De fysici zullen het gluino overigens niet rechtstreeks detecteren. Om haar bestaan te bewijzen, zullen ze haar verval in een resem andere, lichtere deeltjes moeten reconstrueren. Die noodzakelijke omweg is de moeite waard, want als de theoretici het allemaal correct hebben uitgerekend, wordt tijdens dat vervalproces ook het neutralino geproduceerd, de lichtste van alle Susy’s. Dat kan dus niet verder vervallen in nog lichtere deeltjes.
Het neutralino geldt als een kandidaat-deeltje voor donkere materie, de mysterieuze materie die de sterrenstelsels bij elkaar houdt maar die nog geen enkele telescoop kon waarnemen. Veel meer dan supersymmetrie – dat zich voornamelijk bevindt op het speelterrein van de abstracte theorieën – spreekt donkere materie tot de verbeelding. Een brok geheimzinnige materie die geen enkele vorm van (de ons bekende) straling uitzendt en die zich alleen verraadt door het feit dat er gewoon veel te weinig normale materie in het universum rondzweeft, heeft tenminste een macroscopische dimensie waarbij we ons iets kunnen voorstellen.

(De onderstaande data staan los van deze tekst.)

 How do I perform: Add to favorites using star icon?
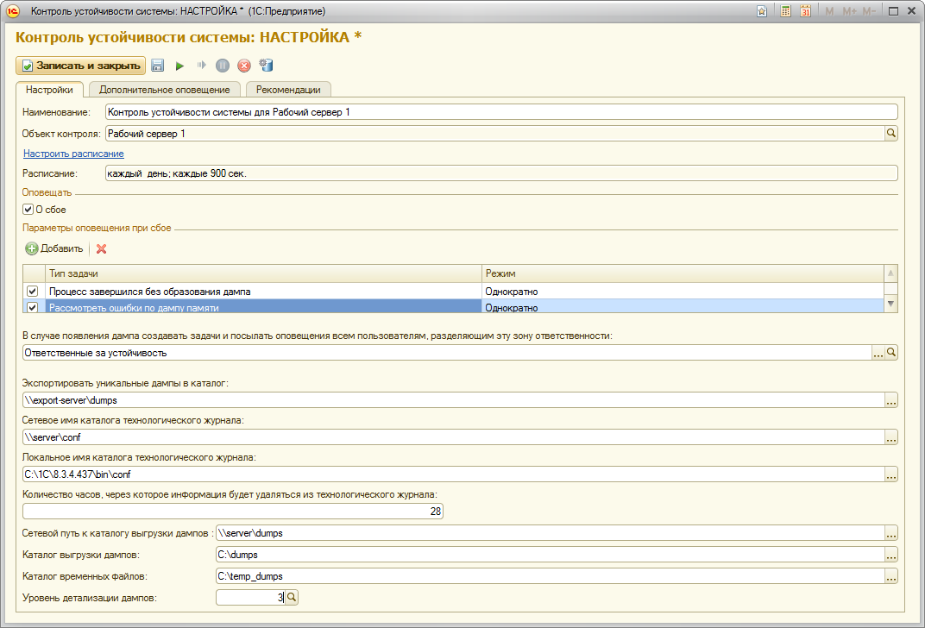click(762, 11)
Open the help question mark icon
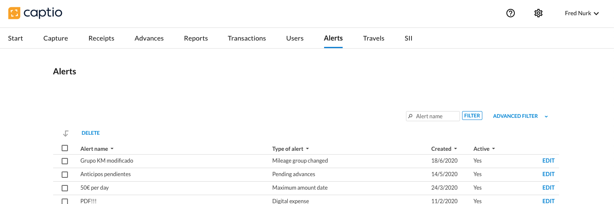This screenshot has width=614, height=204. pyautogui.click(x=511, y=13)
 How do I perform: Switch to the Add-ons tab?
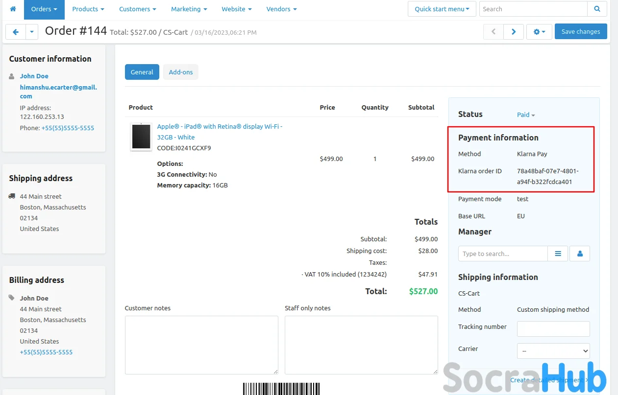coord(180,72)
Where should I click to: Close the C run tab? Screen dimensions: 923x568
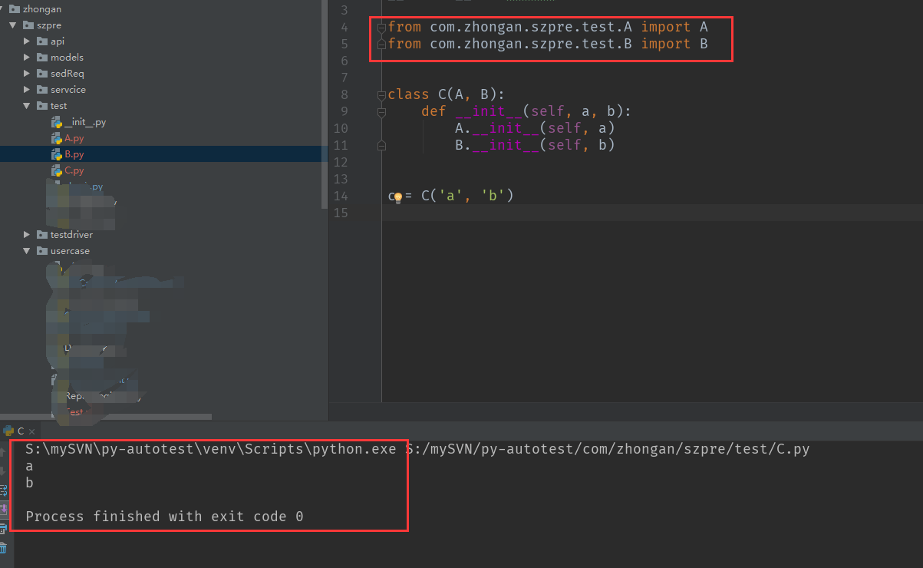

Als de CERN-onderzoekers het gluino en het neutralino de komende maanden vinden, zullen die ons de eerste informatie verschaffen over de ware aard van donkere materie. Het zou goed kunnen dat er meerdere donkere materiedeeltjes bestaan – misschien wel evenveel als gewone materiedeeltjes.
Volgens Beate Heinemann, een natuurkundige die verbonden is aan het ATLAS-experiment, wordt het gluino (en het neutralino) nog voor het einde de zomer gevonden. 'Maar dan moet echt wel alles meezitten.'
Heinemann vindt deze zoektocht spannender dan de ontdekking van het higgsdeeltje, bijna drie jaar geleden. 'We staan op het punt een geheel nieuwe wereld binnen te gaan', zei ze op de jaarlijkse bijeenkomst van de American Association for the Advancement of Science (AAAS), die plaatsvond in februari en waar onderzoekers van CERN commentaar gaven op de nakende heropstart van de LHC.
'Honderd jaar geleden ontdekten we antimaterie. Nu is de tijd rijp om supersymmetrische materie te vinden', aldus Heinemann.